▶ [MATERIAL TO PROCESS]
--*--

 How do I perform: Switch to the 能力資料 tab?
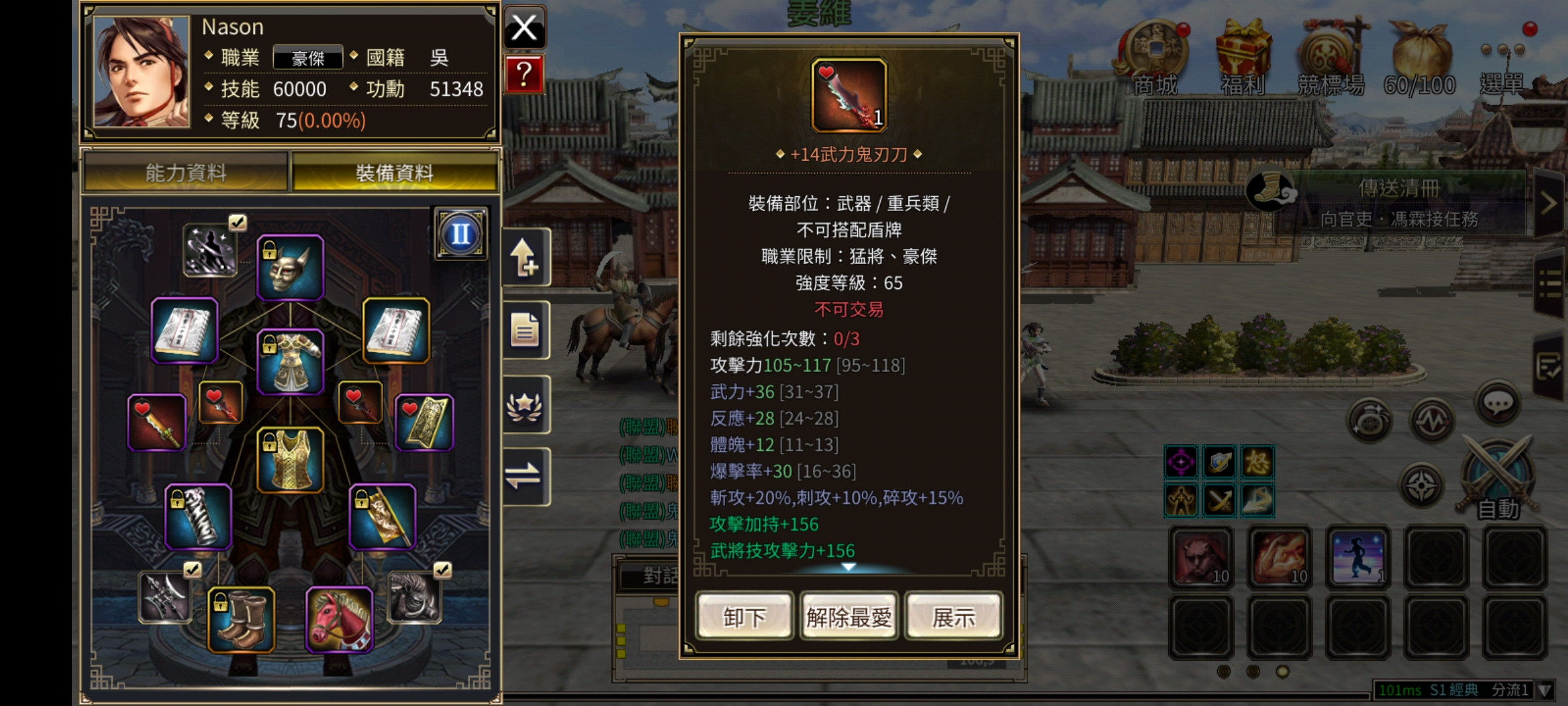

--*--

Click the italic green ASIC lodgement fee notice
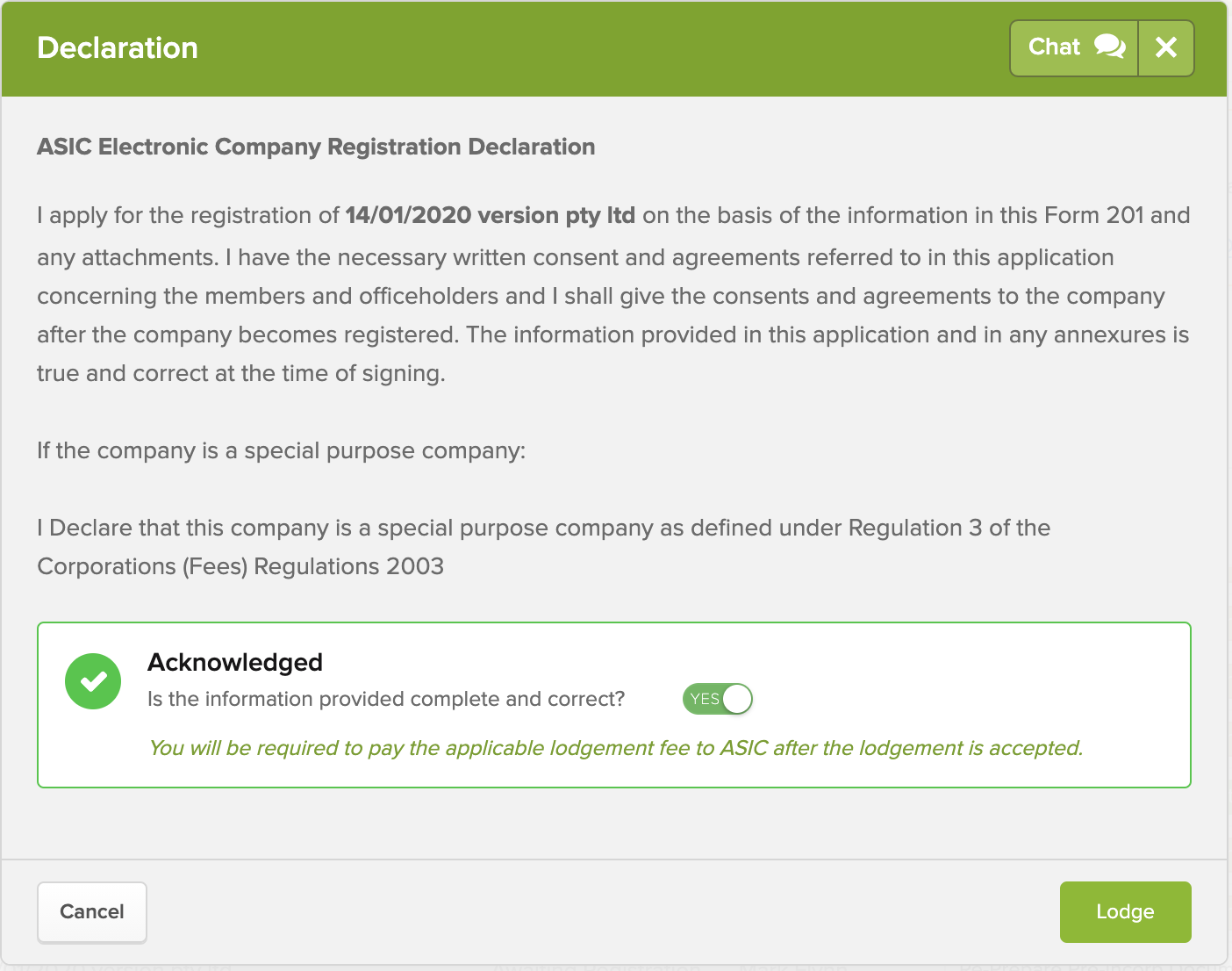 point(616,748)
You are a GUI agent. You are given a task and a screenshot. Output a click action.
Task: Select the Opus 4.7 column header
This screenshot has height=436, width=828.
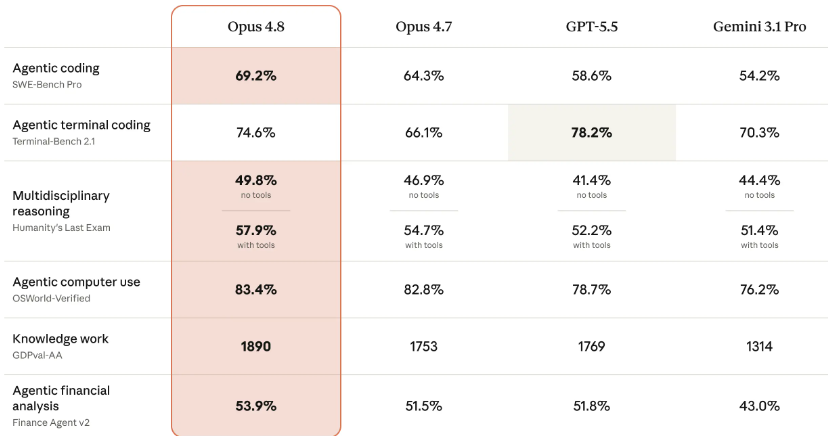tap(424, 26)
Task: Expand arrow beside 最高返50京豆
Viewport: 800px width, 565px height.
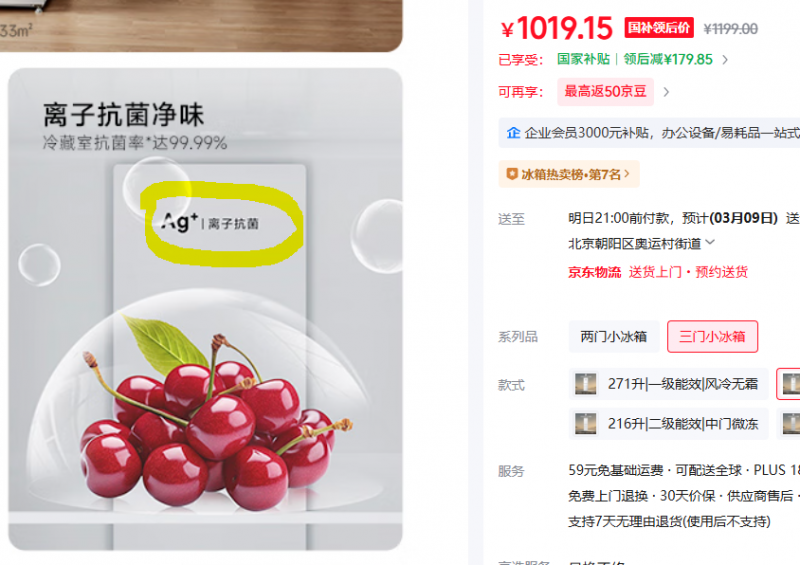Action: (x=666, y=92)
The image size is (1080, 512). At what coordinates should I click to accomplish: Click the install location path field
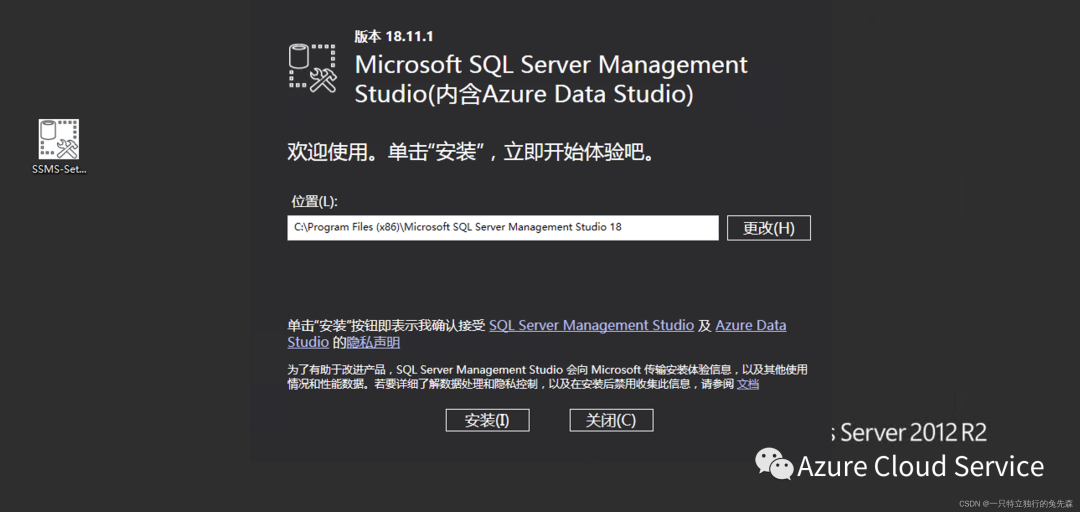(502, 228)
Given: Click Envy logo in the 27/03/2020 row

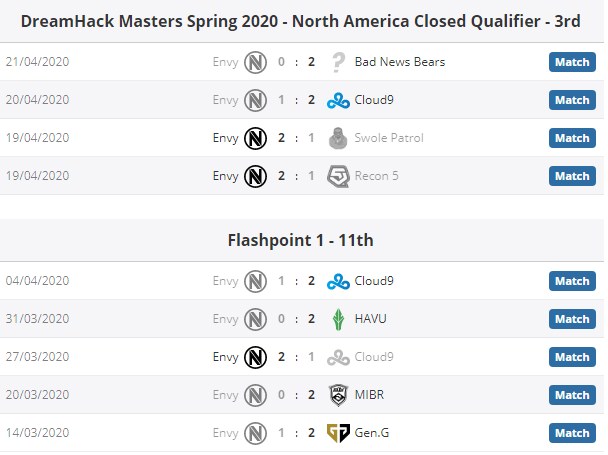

--*--

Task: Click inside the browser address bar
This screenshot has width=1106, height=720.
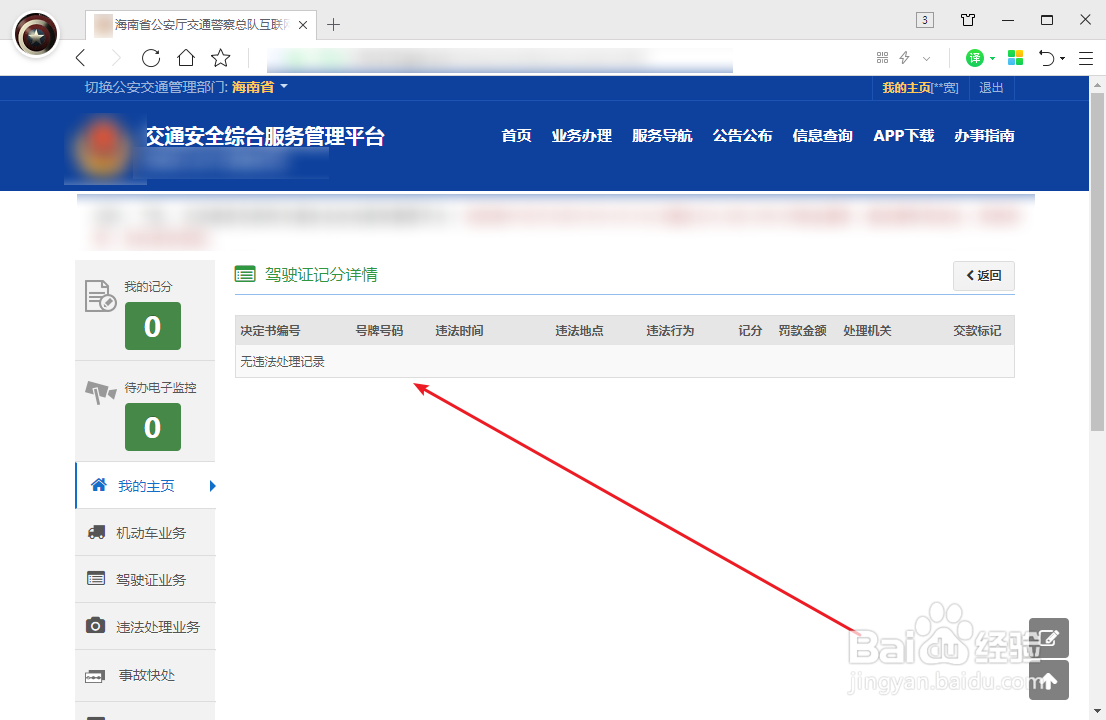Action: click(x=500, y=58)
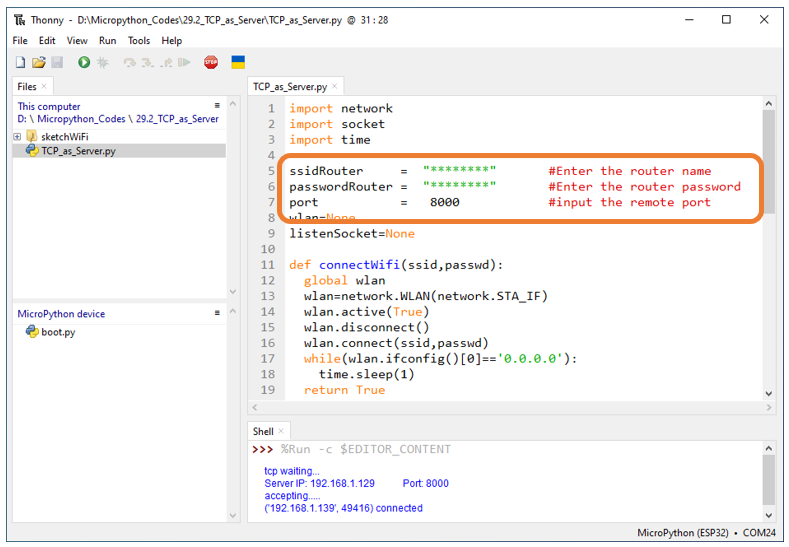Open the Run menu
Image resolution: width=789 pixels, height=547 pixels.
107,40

--*--

▶ [ACTIVITY] Print, word for word, the lines above that run from the line containing "This screenshot has height=436, width=828." to the line containing "Given: Click Envy logo in the 27/03/2020 row", both included. Keep the pictures out.

▶ [EXERCISE RESPONSE]
This screenshot has height=436, width=828.
tap(424, 26)
Task: Expand arrow beside 最高返50京豆
Viewport: 800px width, 565px height.
Action: (x=666, y=92)
The image size is (1080, 512). At what coordinates should I click to accomplish: Click the install location path field
(502, 228)
Given: Click Envy logo in the 27/03/2020 row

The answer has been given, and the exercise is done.